Gibraltar - Djebel Tariq, du nom du chef des conquérants, en 711, plus berbères qu’arabes, Tarik ibn Zyad – sous domination britannique depuis 1704, promet d’être un problème épineux, avec le Brexit. Moins, évidemment, que l’Irlande du Nord. Mais cependant compliqué car l’Espagne a obtenu une sorte de droit de veto sur toute solution pour le « Peñon », le Rocher.
L’Espagne revendique comme il se doit la souveraineté sur le « rocher ». Franco, après un référendum à Gibraltar qui avait donné 99,64% de voix pour le maintien dans le Royaume-Uni avait fermé la frontière en 1968. Elle ne sera réouverte qu’en 1985.
Mais l’Espagne revendique toujours sa souveraineté, oubliant qu’elle-même, de l’autre côté du détroit, occupe toujours Ceuta et Melilla plus quelques îlots, revendiqués eux par le Maroc. Mais, bien que des problèmes d’eaux territoriales provoquent souvent quelques tensions, l’aire métropolitaine de la baie d’Algesiras - Algesiras, La Línea, Tarifa, Castellar, Jimena, Los Barrios et San Roque – et en particulier La Linea, connaît des échanges économiques et humains essentiels avec Gibraltar.
96% des habitants du Rocher ont voté contre le Brexit.
Certes les commerces gibraltariens auraient à souffrir d’une nouvelle fermeture des frontières, puisque les visiteurs, très majoritairement espagnols, laissent un peu plus de 160 millions de livres dans les tiroirs-caisses. Mais pour l’emploi transfrontalier ce serait une catastrophe. Rien que La Linea fournit 10 000 travailleurs, ils sont plus de 13 000 en tout.
Catastrophe bien sûr partagée, car Gibraltar pourrait difficilement compenser par un appel à la main d’œuvre marocaine, par exemple. La chute de la livre, après le Brexit, a eu des répercussions immédiates sur l’économie de la baie d’Algesiras, par la baisse du pouvoir d’achat des transfrontaliers. D’autre part, les 27 884 Gibraltariens, bien à l’étroit sur leurs 6,8 km2, sont aussi des clients pour le commerce espagnol et beaucoup possèdent des résidences secondaires tout autour de la baie.
Un Brexit dur serait donc dramatique côté baie d’Algesiras, zone où le chômage est déjà très élevé. Gibraltar, outre la pénurie de main d’œuvre, verrait peut-être son attractivité financière – c’est un des paradis fiscaux de la couronne britannique : 10 000 sociétés immatriculées – amoindri par des mesures de rétorsion de l’UE. Et surtout ses habitants auraient à pâtir d’une restriction de la libre circulation des personnes.

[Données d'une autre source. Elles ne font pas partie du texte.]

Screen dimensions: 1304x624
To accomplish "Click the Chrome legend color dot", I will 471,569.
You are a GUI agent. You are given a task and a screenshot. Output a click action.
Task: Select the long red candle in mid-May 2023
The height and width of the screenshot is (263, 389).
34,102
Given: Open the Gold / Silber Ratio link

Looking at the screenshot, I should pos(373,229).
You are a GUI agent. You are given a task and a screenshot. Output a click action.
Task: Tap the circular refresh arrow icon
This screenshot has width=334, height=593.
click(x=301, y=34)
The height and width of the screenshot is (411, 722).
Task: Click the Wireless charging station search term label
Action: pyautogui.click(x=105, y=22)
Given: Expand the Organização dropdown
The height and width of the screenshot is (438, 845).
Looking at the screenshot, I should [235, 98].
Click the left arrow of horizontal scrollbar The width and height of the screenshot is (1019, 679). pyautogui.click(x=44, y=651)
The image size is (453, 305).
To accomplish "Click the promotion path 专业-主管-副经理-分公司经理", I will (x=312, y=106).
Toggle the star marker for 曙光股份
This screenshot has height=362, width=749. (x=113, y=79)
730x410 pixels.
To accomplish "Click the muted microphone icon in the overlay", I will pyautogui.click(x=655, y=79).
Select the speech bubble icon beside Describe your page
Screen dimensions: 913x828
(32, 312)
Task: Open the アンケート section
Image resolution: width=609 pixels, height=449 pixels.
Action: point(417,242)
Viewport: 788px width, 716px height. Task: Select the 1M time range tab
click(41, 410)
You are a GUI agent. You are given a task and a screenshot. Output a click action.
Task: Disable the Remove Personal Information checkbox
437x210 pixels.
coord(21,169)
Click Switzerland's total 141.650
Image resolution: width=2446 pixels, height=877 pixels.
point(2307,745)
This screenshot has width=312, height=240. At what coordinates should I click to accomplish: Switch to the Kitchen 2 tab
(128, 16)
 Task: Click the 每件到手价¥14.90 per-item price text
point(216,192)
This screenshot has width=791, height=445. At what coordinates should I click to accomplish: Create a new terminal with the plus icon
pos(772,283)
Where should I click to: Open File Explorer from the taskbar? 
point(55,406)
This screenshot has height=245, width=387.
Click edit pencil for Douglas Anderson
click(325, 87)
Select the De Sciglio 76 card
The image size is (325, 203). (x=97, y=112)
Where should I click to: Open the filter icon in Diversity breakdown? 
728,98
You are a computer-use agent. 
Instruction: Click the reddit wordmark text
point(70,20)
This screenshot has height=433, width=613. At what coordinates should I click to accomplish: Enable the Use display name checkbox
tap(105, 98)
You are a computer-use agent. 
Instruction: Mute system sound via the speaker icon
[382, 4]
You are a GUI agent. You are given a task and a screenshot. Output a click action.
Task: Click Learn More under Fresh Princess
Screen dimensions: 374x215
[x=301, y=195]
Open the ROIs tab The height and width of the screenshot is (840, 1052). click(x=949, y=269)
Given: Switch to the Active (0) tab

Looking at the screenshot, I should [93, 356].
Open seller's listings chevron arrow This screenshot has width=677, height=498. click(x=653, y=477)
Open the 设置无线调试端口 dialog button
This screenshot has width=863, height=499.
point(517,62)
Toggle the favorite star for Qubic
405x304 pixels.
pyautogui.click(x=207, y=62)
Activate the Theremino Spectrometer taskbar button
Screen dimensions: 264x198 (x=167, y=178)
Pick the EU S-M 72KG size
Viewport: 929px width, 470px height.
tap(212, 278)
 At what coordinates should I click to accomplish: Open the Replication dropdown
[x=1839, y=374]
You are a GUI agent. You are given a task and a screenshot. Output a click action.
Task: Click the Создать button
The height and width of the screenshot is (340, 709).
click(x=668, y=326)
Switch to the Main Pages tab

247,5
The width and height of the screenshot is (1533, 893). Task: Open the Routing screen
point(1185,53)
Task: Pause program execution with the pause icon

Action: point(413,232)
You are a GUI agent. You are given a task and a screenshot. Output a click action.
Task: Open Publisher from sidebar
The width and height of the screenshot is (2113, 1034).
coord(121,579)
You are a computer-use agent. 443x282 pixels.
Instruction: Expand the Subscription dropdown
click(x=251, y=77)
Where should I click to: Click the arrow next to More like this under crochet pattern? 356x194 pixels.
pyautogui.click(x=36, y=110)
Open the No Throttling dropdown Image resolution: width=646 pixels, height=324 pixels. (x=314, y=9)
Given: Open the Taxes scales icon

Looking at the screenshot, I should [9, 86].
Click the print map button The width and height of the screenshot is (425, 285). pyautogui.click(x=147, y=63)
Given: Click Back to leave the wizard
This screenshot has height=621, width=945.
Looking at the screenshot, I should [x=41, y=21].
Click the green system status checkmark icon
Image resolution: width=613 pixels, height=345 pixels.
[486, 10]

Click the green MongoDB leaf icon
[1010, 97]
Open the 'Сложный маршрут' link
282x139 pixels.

Une solution de co-souveraineté a été envisagée, mais largement rejetée (98%) par les habitants du Peñon. Ils jouissent pourtant d’un statut dérogatoire au sein même de l’UE, puisqu’ils ne sont pratiquement soumis à aucune des politiques communes ni même à l’union douanière. Même si la revendication de cette pièce manquante au Royaume d’Espagne soulève moins de passions patriotiques qu’au temps de Franco, la tentation pour Madrid de jouer l’intransigeance pour des raisons de politique intérieure – détourner le regard d’autres problèmes – est grande.
Et comme la Grande-Bretagne est prête à donner dans le style intransigeant à la Malouines, un grand jeu de perdant-perdant est possible.